(Collected data entries)
============
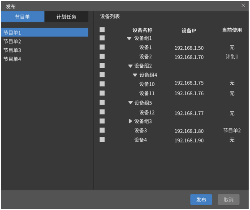Select the checkbox next to 设备2
This screenshot has width=250, height=210.
102,56
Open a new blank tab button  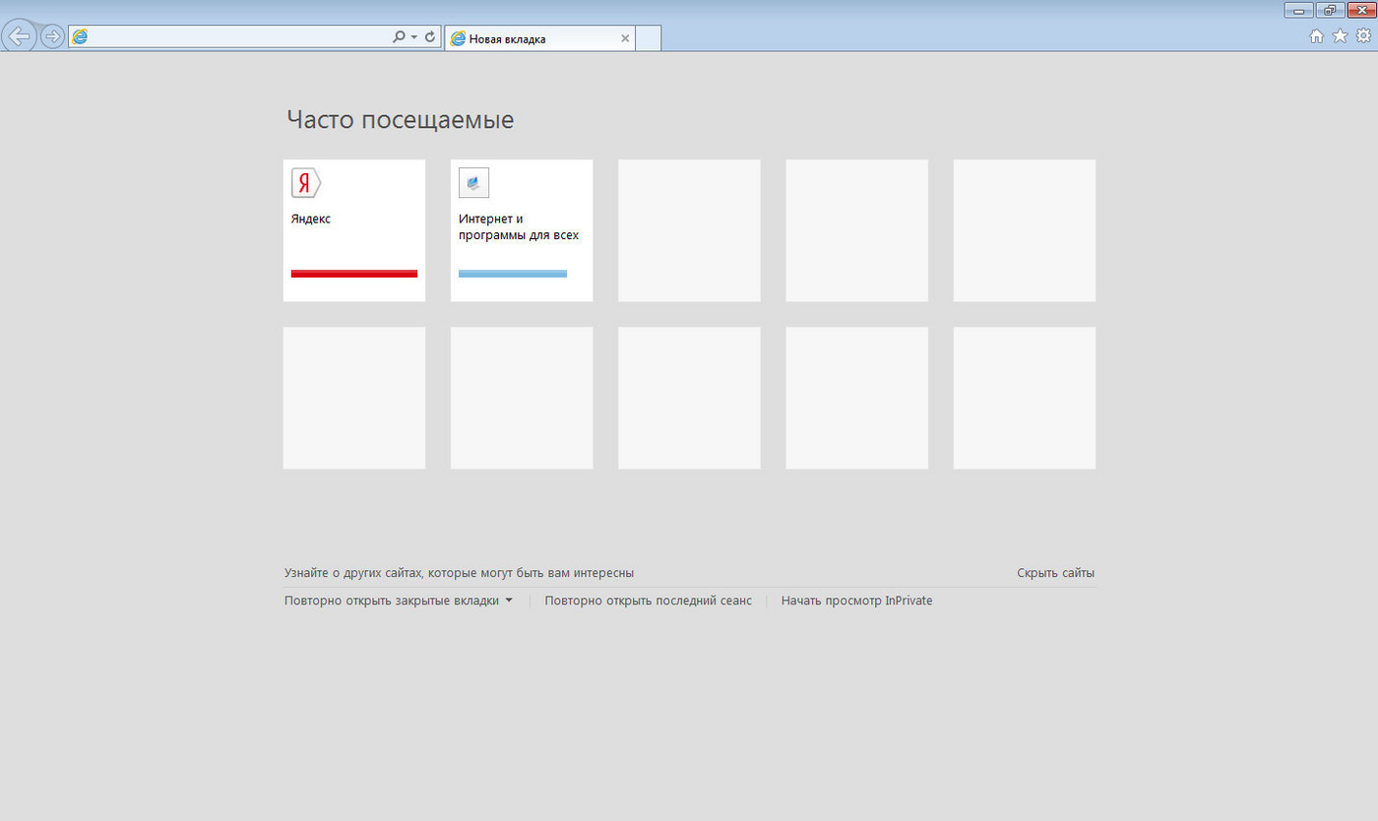(x=648, y=38)
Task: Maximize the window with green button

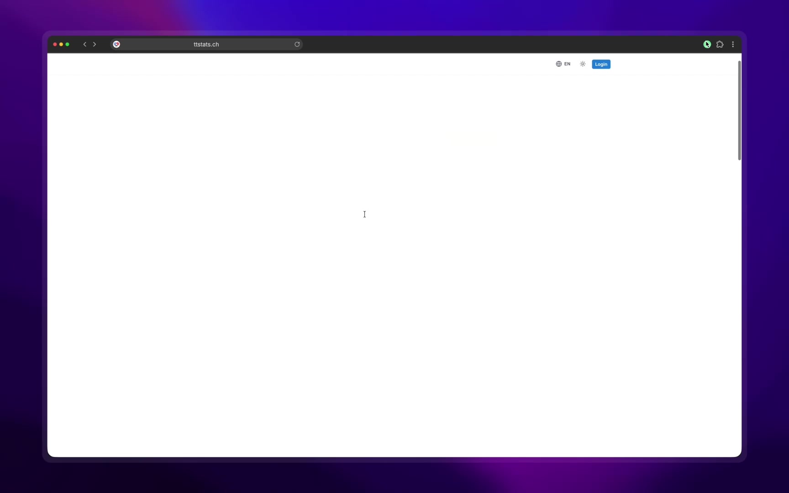Action: 68,44
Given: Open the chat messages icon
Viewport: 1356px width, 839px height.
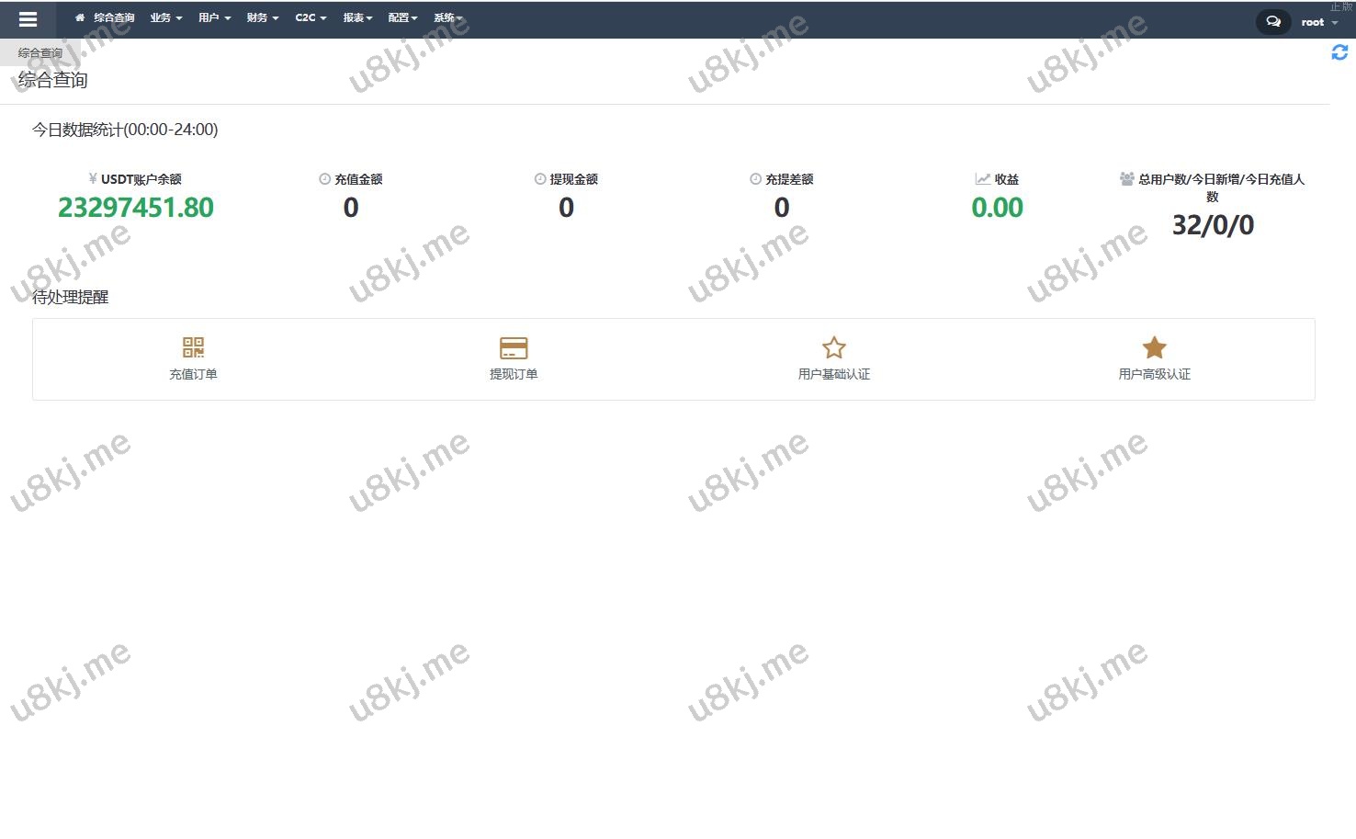Looking at the screenshot, I should 1273,21.
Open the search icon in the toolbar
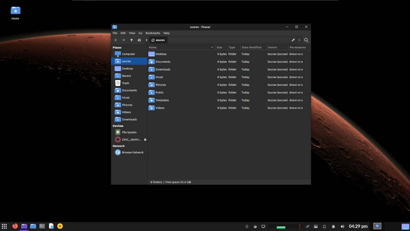The height and width of the screenshot is (231, 410). 306,40
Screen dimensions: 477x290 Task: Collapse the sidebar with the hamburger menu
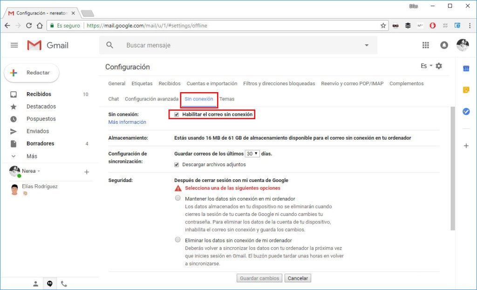pos(14,45)
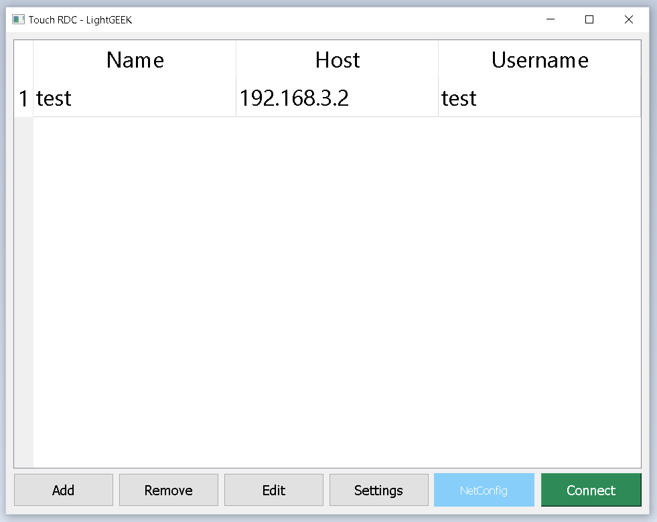
Task: Select the Username column header
Action: click(x=539, y=60)
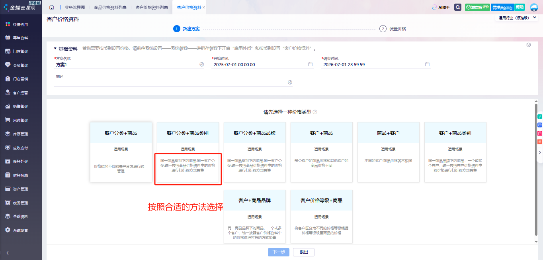The image size is (543, 260).
Task: Click the help question icon beside 请先选择一种价格类型
Action: pyautogui.click(x=315, y=112)
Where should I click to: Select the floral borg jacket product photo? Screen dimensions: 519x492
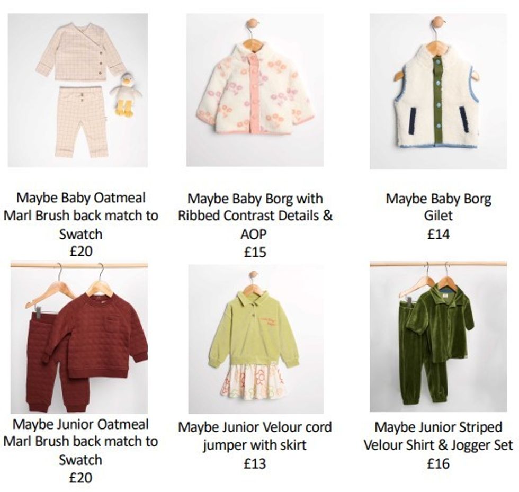[x=255, y=90]
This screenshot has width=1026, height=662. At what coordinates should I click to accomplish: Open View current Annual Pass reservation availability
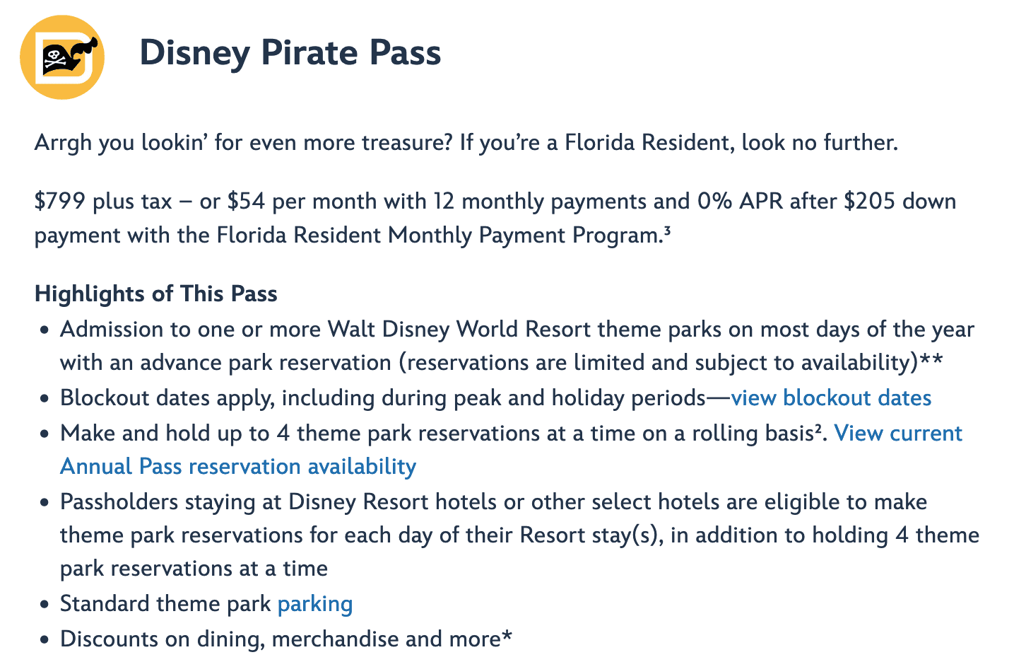click(511, 450)
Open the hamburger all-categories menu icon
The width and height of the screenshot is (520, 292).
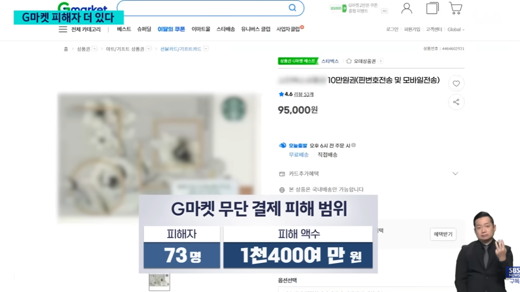[63, 29]
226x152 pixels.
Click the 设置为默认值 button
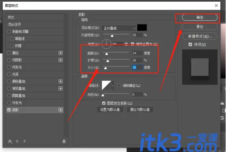click(x=110, y=110)
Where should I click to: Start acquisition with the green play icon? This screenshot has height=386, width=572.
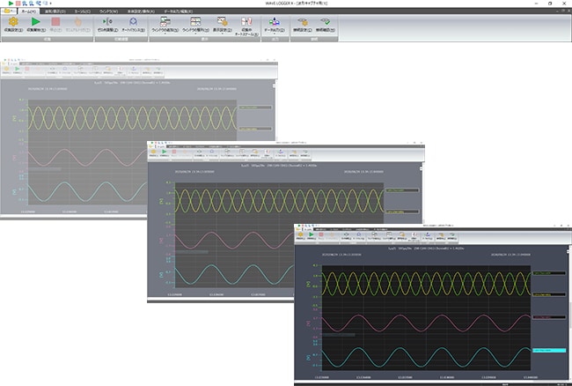[35, 24]
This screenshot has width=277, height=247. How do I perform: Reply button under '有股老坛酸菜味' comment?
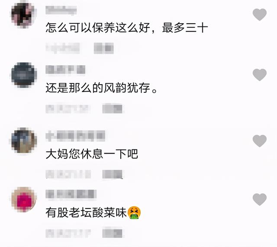[x=113, y=233]
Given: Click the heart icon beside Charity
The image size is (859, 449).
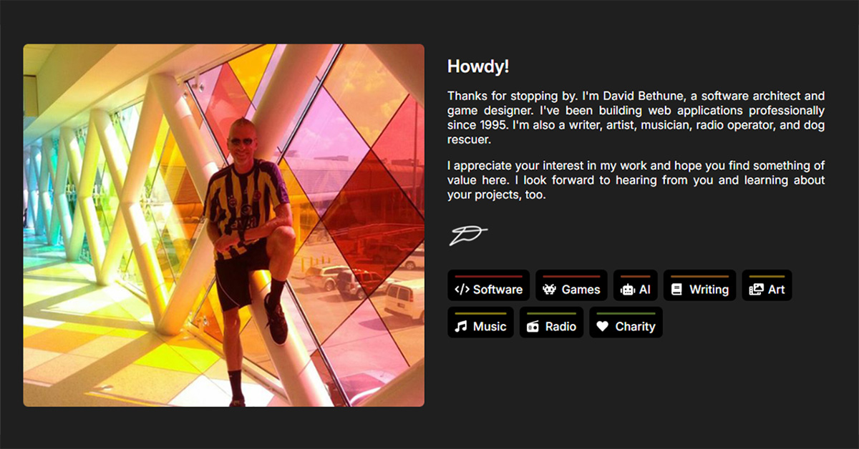Looking at the screenshot, I should click(603, 327).

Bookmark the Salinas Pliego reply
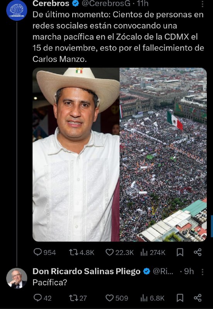tap(180, 298)
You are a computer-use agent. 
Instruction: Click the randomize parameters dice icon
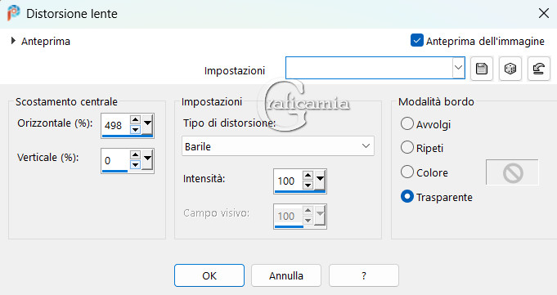click(x=510, y=68)
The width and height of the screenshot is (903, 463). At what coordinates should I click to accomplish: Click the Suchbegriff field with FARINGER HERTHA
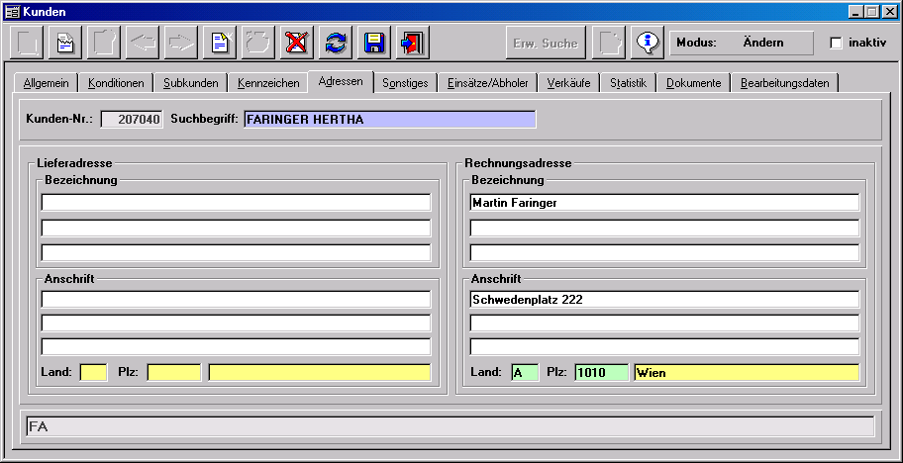pos(389,120)
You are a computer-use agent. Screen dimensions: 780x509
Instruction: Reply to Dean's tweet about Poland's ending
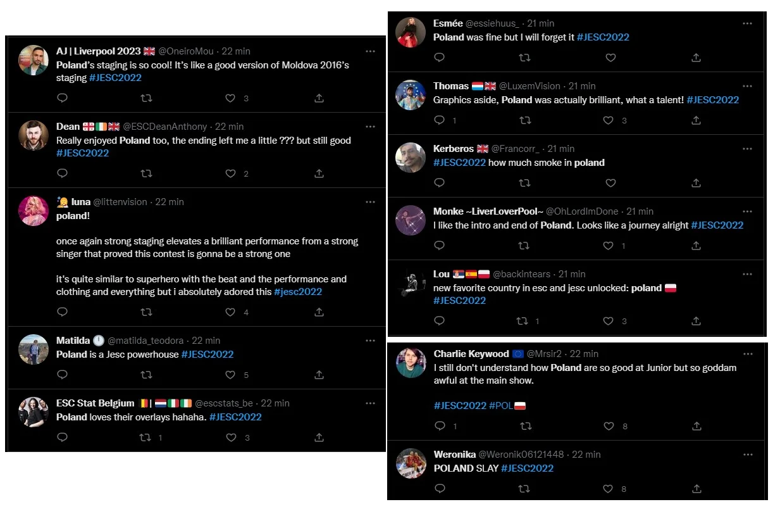tap(62, 173)
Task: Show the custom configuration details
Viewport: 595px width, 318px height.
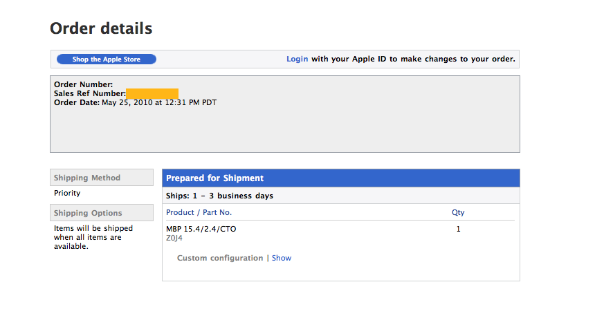Action: pos(282,258)
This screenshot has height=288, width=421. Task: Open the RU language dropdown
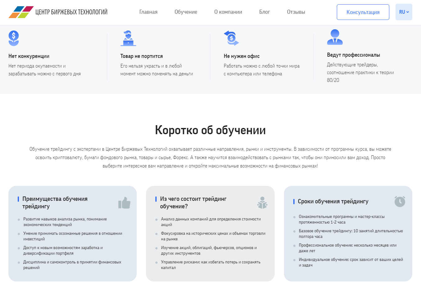(x=404, y=12)
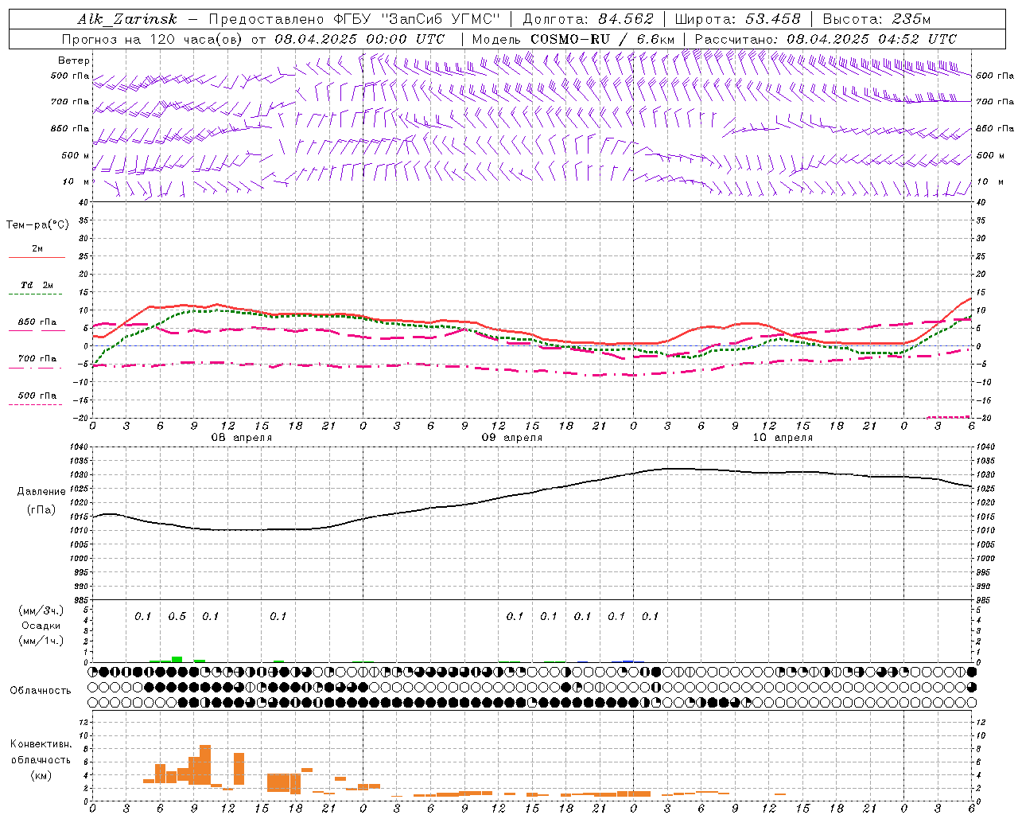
============
AIM OF THE TASK:
With pictures left out, repeat exactly the lines from the one containing "This screenshot has height=288, width=421." through the last line of the data above, inclusive, and nothing else.

RESPONSE TO THIS EXERCISE:
This screenshot has height=288, width=421. Task: Open the RU language dropdown
(x=404, y=12)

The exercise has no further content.